Jeffrey Jacome’s scholastic wrestling career, filled with challenges and adversity, ended the way it commenced.

The South Plainfield High School standout, who twice broke his left elbow, once before the start of his freshman campaign, tore the ulnar collateral ligament in that same elbow toward the end of his senior season.

“That was something we tried to keep under wraps,” South Plainfield wrestling coach Steve Johnston said, noting Jacome battled through the injury for the greater good of the team.

“Unfortunately, that happened right at the beginning of the team state tournament. I think a lot of kids might have had their own individual season in mind, but he knew what a team title would have meant to the program. He was a trooper. That’s why he was one of our leaders and one of our captains.”

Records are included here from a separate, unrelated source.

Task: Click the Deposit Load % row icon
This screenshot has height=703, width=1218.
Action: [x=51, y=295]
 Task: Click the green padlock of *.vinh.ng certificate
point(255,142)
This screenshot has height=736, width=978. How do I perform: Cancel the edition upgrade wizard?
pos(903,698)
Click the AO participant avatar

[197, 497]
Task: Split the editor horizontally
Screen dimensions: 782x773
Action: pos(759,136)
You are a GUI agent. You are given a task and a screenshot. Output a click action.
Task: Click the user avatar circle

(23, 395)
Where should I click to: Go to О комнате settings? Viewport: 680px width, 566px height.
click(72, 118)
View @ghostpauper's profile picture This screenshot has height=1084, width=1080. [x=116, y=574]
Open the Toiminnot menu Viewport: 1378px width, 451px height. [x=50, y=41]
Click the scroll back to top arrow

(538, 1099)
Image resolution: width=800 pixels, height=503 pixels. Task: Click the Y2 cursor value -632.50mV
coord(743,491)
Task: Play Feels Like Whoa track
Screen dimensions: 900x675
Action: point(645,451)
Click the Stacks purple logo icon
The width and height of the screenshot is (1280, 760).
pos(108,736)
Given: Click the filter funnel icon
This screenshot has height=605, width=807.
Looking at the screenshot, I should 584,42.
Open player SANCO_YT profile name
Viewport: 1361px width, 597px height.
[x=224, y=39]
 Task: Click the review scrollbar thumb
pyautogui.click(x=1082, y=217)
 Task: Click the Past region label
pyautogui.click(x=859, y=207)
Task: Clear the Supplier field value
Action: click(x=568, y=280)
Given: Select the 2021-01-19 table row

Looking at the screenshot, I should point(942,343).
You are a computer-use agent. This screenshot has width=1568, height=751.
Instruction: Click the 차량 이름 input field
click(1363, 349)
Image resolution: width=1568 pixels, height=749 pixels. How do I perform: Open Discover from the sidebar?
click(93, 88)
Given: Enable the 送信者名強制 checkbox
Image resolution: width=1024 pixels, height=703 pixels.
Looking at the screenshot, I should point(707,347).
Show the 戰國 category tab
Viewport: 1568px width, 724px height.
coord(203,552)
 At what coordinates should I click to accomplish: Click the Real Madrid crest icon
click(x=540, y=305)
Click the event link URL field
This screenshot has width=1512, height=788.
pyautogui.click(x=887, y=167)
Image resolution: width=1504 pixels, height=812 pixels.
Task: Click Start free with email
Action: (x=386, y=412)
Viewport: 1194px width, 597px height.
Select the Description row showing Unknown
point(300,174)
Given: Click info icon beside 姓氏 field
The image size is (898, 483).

The storied South Plainfield program, which earlier in the year recorded its 800th victory, fell short in its bid for a 13th state team title, stumbling in the Group 3 state semifinals to Delsea, against which Jacome stopped a five-bout losing skid in the dual with a decision over a state qualifier.

“That win kind of got us going,” Johnston said. “Unfortunately, we were unable to finish the job.”

Jacome, who placed fourth in the state as a junior, went on to finish among the Top 12 in Atlantic City, culminating his career as a four-year letterwinner with a 60-6 record.

For his performance on the mat, in the community and in the classroom while overcoming adversity, Jacome has been named the recipient of a Marisa Tufaro Foundation Greater Middlesex Conference Student-Athlete Scholarship.

During the 2021-22 season, Jacome organized a donation drive, collecting lightly used and new wrestling shoes and singlets for children in need throughout the greater Middlesex County area including Piscataway, South Plainfield, and Plainfield.

“That’s not only a testament to the type of person he is,” Johnston said of the donation drive, “but it also illustrates the fact that he knows what wrestling did for him and he wants to make sure everybody has the same opportunity.”

Undersized as a freshman wrestling 106 pounds and relegated to a backup role in one of the state’s deepest programs the following year, Jacome went on to earn All-Greater Middlesex Conference and All-Area first-team honors each of the next two seasons.

Before the start of his senior campaign, Jacome, who went on to win conference, district, and region titles at 113 pounds, signed a National Letter of Intent to continue his academic and athletic career at Division I Gardner-Webb University in North Carolina.

“He shows you that if you don’t have the success that you want right away, you just don’t put your head down and stop working,” Johnston said of Jacome not breaking into the starting lineup until his junior year.

“He came in his freshman year expecting to be the starter. Unfortunately, things didn’t go his way freshman or sophomore year. I told him, ‘A lot of great wrestlers in our program haven’t started their first two years and went on to achieve great things. Your time is coming. You’ve got to be patient. I know when your time comes, you are going to make the most of it.’”

Jacome also tried to make the most of opportunities to give back to the community, extending his benevolence beyond the sport of wrestling.

“Whenever we had something going on with youth or younger kids, he was always there trying to help out,” Johnston said. “He always made sure he gave back in any way he could.”

A member of the high school’s Passionately Pink Awareness Club that heightens awareness about breast cancer, Jacome also mentored students in grades 1 through 5 as a volunteer summer teacher assistant in Metuchen for Sensational Workshops, assisting with various science experiments and activities and playing games with the children.

Jacome served as a peer tutor, a church volunteer, and gave back to his hometown as a volunteer with the South Plainfield Wrestling Club and volunteer youth soccer referee.

Despite his extracurricular involvement, Jacome possessed the time management skills to excel in the classroom.

“The fact that Jeffrey is able to maintain his grades, generously volunteer his time, work a job and excel at the highest level of his sport is a testament to what a dedicated and hardworking person he is,” one of his teachers said.

“When I think about all the students I have taught … Jeffrey stands out.”